THE TASK:
List every line below containing "computer".

** MATERIAL PROVIDED follows **

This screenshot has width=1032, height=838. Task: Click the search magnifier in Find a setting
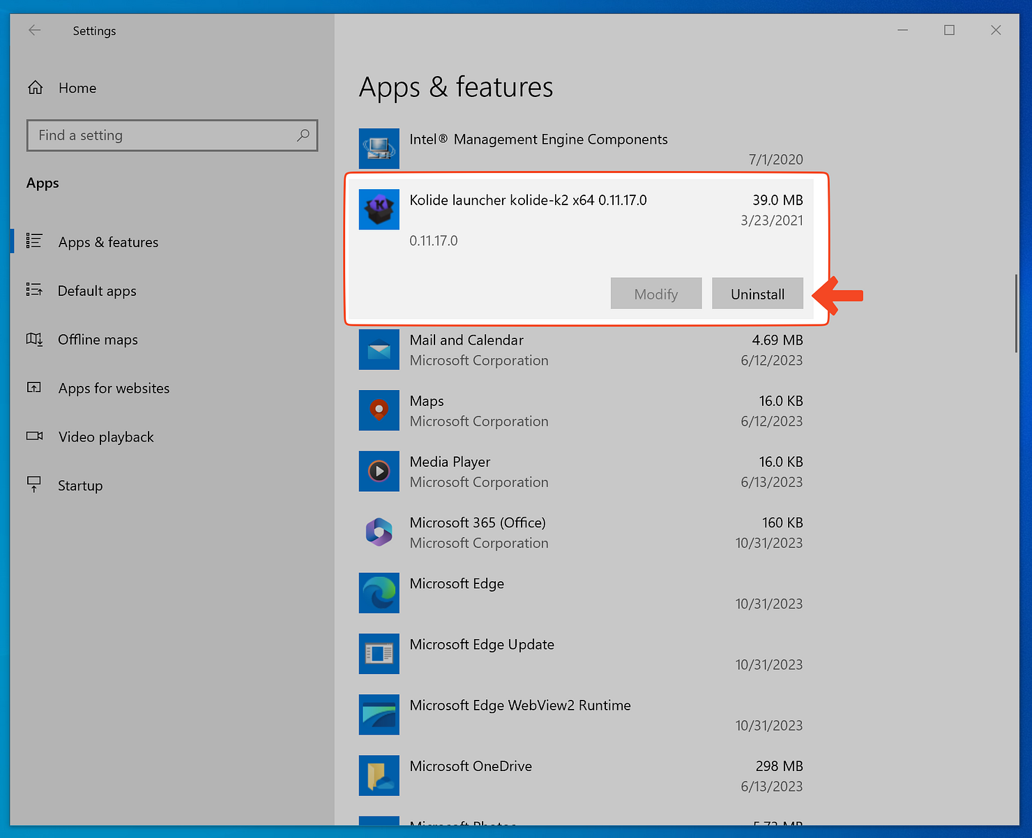click(303, 135)
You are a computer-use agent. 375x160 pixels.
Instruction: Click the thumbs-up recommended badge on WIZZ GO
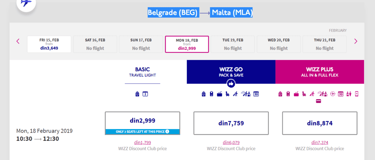[x=231, y=84]

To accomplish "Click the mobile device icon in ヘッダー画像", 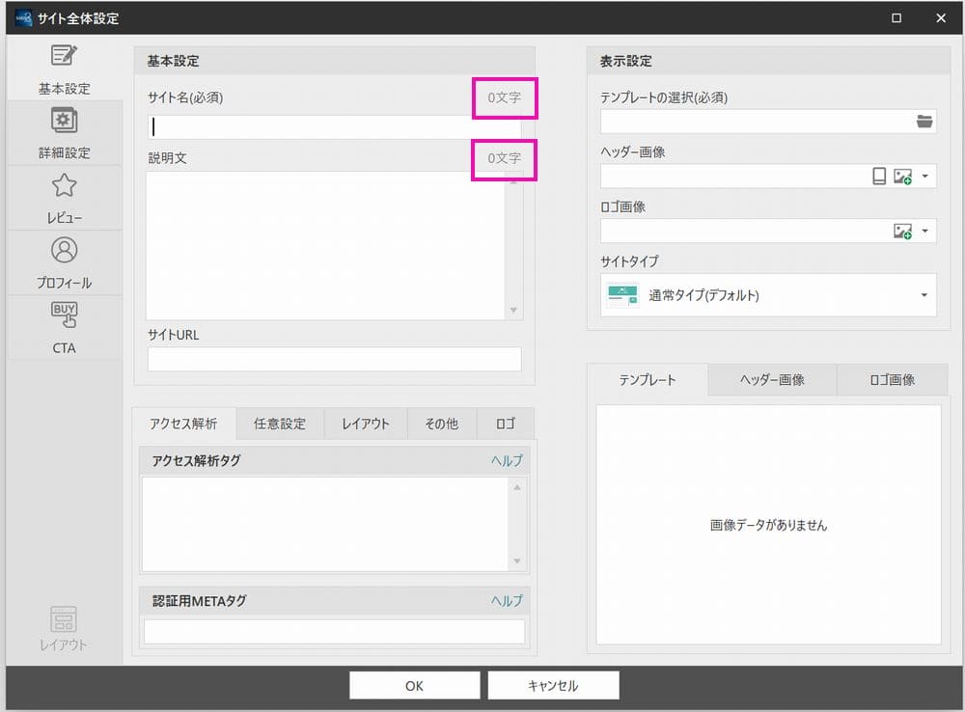I will (879, 177).
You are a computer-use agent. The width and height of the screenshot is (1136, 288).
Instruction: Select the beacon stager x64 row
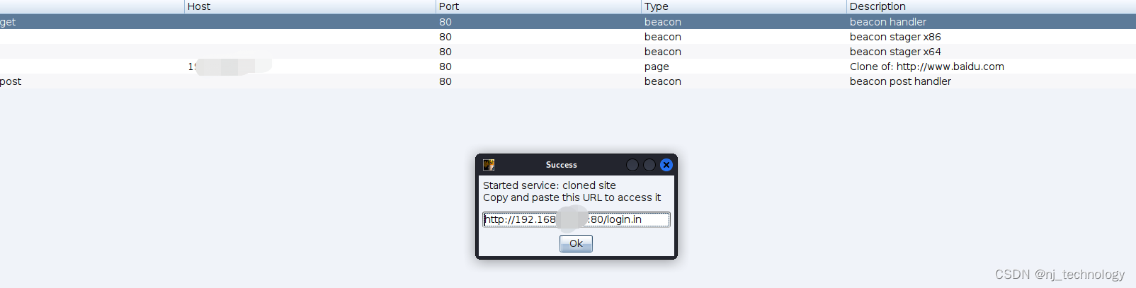pos(568,52)
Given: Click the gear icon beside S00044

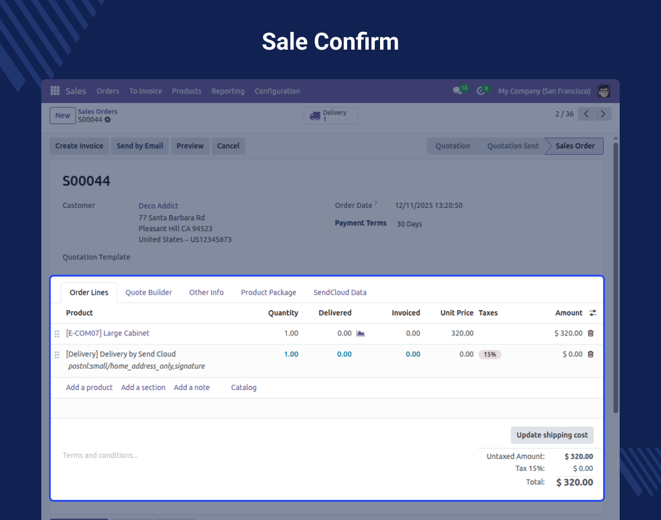Looking at the screenshot, I should (107, 120).
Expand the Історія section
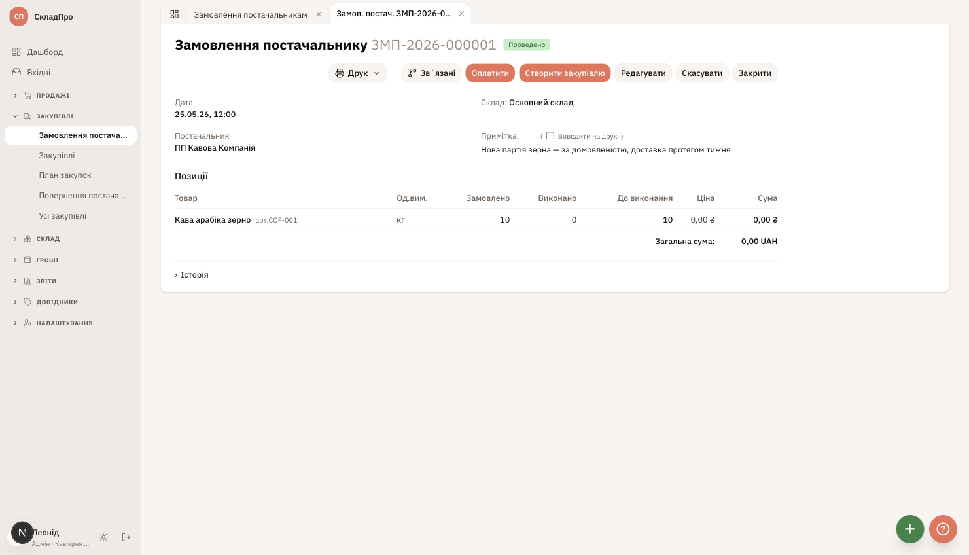The height and width of the screenshot is (555, 969). point(192,275)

** End of MATERIAL PROVIDED **

SOLVED EXERCISE:
You are a computer-use agent. 375x160 pixels.
You are a computer-use agent. The width and height of the screenshot is (1136, 288).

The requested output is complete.